### Data in this exercise ###

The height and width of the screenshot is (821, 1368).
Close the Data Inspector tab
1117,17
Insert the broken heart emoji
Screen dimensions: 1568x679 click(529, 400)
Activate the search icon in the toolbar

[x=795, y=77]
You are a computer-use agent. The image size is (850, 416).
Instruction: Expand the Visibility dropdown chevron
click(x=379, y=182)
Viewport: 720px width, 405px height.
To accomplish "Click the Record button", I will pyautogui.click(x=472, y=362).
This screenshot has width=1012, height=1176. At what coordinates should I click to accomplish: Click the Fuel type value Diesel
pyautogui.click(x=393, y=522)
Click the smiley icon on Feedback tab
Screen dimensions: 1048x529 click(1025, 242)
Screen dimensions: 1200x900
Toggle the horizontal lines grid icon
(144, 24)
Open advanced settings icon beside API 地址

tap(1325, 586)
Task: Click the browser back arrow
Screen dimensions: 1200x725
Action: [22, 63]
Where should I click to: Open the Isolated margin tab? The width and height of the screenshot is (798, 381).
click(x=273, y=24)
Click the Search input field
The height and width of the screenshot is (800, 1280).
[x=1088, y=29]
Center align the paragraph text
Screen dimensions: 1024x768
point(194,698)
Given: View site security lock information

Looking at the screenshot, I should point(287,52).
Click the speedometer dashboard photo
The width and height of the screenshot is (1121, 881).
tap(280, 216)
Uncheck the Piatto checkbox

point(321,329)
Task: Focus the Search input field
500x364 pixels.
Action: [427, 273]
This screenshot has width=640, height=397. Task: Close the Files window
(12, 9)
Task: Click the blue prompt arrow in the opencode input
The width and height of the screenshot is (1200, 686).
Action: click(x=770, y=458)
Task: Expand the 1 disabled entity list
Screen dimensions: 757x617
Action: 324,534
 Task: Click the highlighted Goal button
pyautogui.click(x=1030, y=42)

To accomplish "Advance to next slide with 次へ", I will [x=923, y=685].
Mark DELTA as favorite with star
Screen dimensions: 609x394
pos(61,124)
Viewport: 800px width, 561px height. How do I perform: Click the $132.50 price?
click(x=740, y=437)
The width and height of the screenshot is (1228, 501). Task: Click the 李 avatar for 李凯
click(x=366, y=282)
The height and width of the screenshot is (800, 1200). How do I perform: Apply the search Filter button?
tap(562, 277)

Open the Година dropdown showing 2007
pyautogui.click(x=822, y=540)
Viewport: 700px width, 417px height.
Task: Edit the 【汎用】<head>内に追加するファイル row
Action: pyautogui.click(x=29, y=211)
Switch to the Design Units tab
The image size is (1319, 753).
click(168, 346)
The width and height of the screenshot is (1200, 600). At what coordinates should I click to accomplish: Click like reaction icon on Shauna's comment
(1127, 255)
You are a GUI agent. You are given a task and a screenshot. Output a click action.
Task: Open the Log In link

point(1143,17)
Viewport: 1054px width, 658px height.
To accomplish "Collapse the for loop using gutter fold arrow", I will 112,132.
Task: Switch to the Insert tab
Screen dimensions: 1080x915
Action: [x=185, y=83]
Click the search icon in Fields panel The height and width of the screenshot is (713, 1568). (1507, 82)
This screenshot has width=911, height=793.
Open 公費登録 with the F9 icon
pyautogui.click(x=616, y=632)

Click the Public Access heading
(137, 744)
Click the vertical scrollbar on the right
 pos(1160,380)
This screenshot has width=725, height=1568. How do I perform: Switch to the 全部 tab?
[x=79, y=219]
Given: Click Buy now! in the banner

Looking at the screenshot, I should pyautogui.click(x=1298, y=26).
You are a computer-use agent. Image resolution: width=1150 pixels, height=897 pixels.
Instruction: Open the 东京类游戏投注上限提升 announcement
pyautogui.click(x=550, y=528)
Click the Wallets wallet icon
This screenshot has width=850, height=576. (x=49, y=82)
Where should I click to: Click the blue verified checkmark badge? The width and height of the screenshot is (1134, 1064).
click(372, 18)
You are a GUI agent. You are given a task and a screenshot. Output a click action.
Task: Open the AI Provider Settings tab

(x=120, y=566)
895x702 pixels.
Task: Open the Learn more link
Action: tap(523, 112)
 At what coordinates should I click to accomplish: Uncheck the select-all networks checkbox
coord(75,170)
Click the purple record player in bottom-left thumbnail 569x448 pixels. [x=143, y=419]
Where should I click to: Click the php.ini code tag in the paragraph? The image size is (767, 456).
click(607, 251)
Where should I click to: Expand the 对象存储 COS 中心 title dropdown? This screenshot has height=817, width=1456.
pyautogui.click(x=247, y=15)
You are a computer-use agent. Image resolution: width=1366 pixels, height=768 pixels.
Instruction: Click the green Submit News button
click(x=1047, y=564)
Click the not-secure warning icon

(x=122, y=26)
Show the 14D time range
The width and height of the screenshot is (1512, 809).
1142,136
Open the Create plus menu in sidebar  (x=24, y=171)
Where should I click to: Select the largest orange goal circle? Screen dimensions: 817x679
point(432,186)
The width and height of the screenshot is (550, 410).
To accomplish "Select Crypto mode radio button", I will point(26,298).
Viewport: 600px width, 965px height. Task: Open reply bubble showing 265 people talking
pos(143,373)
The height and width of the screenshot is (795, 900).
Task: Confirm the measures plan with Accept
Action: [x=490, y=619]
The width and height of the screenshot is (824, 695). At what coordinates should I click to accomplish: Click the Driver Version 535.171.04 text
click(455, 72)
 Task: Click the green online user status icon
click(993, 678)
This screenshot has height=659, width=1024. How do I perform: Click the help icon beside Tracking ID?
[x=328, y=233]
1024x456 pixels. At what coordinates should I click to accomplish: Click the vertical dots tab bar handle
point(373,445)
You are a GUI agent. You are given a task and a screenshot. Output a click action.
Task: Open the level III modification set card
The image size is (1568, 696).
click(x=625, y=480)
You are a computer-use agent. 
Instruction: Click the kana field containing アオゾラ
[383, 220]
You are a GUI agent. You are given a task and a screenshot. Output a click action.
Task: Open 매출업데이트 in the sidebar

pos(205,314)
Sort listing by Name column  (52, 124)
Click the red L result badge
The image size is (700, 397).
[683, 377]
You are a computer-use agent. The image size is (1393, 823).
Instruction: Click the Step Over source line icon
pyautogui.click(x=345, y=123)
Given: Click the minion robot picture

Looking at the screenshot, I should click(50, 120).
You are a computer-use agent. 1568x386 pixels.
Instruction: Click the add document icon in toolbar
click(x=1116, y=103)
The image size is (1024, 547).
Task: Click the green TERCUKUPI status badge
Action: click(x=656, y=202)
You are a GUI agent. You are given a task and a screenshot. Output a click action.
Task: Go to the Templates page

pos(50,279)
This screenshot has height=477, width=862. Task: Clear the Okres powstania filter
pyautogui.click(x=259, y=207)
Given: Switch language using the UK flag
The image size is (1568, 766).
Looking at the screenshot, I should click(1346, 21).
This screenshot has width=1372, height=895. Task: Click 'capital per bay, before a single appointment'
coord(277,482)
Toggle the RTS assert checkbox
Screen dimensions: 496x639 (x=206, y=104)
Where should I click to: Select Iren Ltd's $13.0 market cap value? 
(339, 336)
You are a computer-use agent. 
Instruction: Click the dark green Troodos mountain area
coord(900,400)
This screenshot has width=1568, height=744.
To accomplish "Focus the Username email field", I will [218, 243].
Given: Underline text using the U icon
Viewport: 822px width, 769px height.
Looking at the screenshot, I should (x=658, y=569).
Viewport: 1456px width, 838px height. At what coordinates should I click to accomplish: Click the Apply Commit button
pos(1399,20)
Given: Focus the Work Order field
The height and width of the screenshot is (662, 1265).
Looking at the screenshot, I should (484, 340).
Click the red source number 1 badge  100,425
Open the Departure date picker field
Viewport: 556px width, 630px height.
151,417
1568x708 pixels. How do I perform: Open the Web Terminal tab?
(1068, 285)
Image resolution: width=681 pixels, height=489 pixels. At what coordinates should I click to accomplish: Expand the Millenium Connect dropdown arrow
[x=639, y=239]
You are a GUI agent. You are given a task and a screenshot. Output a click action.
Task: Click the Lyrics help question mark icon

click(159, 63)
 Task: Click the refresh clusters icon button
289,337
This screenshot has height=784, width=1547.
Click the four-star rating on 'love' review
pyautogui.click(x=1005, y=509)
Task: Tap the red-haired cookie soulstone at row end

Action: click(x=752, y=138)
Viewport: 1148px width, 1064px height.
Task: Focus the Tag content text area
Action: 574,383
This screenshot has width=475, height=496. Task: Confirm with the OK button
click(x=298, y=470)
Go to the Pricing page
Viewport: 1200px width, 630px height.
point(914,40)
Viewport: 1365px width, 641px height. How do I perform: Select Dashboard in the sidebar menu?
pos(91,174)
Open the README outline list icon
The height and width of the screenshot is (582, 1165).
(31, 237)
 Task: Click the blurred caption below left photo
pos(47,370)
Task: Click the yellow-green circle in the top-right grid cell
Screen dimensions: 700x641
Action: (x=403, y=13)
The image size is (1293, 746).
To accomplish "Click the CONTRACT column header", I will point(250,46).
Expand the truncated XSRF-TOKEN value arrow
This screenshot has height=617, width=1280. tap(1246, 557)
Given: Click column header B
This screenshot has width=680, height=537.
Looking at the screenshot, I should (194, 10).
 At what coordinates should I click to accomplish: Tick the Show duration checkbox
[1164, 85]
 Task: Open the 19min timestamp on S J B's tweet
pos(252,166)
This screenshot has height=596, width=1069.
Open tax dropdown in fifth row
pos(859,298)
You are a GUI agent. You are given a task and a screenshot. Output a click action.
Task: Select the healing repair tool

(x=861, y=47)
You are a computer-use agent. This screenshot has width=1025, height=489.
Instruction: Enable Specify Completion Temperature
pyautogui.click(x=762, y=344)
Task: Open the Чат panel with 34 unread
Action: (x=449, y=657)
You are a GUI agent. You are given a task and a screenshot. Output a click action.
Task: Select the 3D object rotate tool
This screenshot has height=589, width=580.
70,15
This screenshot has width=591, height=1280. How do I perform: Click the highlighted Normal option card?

###

From the entries above, extract every line where the word "using" appears.

To accomplish "Collapse the for loop using gutter fold arrow", I will 112,132.
Given: Switch language using the UK flag
Given: Underline text using the U icon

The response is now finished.